On my ride to work this morning at 0:dark:30, two playful foxes (no, the 4-legged variety) thought it would be great fun to dash in front of my bike, which happened to be banked fairly hard right at the time. Fortunately, there was no meeting of rubber and fur, and all three of us continued on our merry ways. As it was my first up-close encounter with fox while on a motorcycle, it got me thinking about updating my list of things I've either hit or nearly so, which I posted back in November 2006. Close encounters with automobiles aren't included; too many of those to count as my fellow motorcycle commuters know all too well. New stuff is in red.

  • 1 each (amazingly only one) squirrel; he must've been real old 'n' slow
  • a smallish bat that kamikazed into my left hand on I-95
  • 2 nails (only nails punctured tires count here)
  • a brake caliper slider pin that some kid down the street lost during a curb-side brake job; guess whose rear tire found it?
  • many deer (including a few dead ones)
  • a large turtle, and another one
  • 2 or 3 snakes
  • thousands of squirrels
  • a few dozen chipmunks
  • a few 'possums
  • the occasional turkey buzzard
  • a few dogs
  • very few cats (they're smarter than dogs)
  • a few dozen pedestrians (largely jay-walking college students)
  • 1 young bovine on the loose
  • a couple of ill-placed orange warning cones
  • a construction barrel blowing around in the wind
  • a large plastic kiddie-pool blown by the wind
  • various trash cans and bags of garbage blowing around in the wind
  • 1 water-cooler that flew out of the back of a tradesman's truck
  • the odd piece of lumber
  • dozens of beer bottles
  • lot o' squashed-flat waxed cups (ice has more traction) and soda cans
  • a few Amish buggies
  • a roof from a recently-collapsed small barn (!)
  • 2 foxes
Please share your own list or a few of your weirdest hits 'n' misses by clicking on "Comments" below.

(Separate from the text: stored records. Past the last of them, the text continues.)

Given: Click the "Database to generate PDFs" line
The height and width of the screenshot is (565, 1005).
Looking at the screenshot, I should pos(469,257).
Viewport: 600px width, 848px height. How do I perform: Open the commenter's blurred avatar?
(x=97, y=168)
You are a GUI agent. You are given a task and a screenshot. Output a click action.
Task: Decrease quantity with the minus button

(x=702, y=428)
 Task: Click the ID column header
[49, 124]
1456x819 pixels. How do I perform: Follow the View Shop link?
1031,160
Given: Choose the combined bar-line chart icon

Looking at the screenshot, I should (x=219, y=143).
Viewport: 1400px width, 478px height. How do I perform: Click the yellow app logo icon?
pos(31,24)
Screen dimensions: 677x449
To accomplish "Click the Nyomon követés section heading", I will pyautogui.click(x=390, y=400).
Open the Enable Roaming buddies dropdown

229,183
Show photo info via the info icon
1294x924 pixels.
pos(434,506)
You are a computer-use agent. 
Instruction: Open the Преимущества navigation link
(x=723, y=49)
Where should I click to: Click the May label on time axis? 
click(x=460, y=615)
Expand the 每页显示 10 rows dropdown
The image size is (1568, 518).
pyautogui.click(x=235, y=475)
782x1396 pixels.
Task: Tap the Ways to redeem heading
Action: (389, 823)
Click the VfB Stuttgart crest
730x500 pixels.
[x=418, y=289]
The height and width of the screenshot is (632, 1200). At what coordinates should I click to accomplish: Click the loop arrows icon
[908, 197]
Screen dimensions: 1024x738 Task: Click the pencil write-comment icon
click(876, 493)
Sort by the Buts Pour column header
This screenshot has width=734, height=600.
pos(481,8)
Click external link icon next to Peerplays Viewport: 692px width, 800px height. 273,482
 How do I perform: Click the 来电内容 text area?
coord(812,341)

Tuesday, September 11, 2007

Deal of the Day: Lee Parks DeerSports Gloves

Lee Parks Design "DeerSports" gauntlet-style deerskin gloves in in Gold, sizes Small and under and XXL and up, for only $55! That's half price. I own 3 pair of Lee Parks' gloves, including the black 'n' tan version of DeerSports, and I love 'em! Simple design with very few seams for comfort and safety (fewer seams = less thread to potentially fail in a crash). Soft, great control feel, washable and repairable. If you've got really big or really small mitts: these are awesome gloves at a great price. Here is the link to the closeout sale.

As a service to my fellow motorcyclists, I've begun posting information on sales and closeouts on quality motorcycle gear. I get this information via subscriptions to email notices and newsfeeds of some of my favorite vendors, and I also stumble across this information during my daily travels on various online forums, etc. Unless otherwise noted, I haven't used or tested this gear; I am simply giving a "hey, lookee here!" on what appears to me to be a good deal on quality stuff from a good vendor. Be an informed consumer and research before buying.

Thursday, September 06, 2007

πR2...and so are my rear tire!

My rear is getting a bit squared-off, with the accompanying squirrely feeling at moderate lean angles or when transitioning. Steep lean angles feel fine, I assume because the contact patch is outboard of the edge of the "center square". OEM rubber on my ZR-7S was the Bridgestone BT-020 and I've only ever used BT-020s as replacements. Bridgestone has recently begun selling a replacement for the BT-020s aimed at the sport-touring crowd, the new BT-021. The BT-021 rear is a dual-compound tire with a harder compound in the middle to help reduce squaring-off, with a softer compound on the edges for cornering traction. I ordered a set from my favorite tire vendor, Southwest Moto Tires, at a few ticks before 1500 EST on the 4th, and when I rode into my driveway after work on the 5th I was greeted by 2 new rubber donuts left by UPS by my garage door. Less than 24 hours to deliver tires (shipping was free, BTW) from Arizona to Delaware. SWM rules!

Look for my review of the BT-021s in the near future. If they handle even as well as the BT-020s, particularly in the wet, I'll be happy. If the rear stays rounder longer, and the front doesn't cup quite as quickly as does the -020, I'll be ecstatic.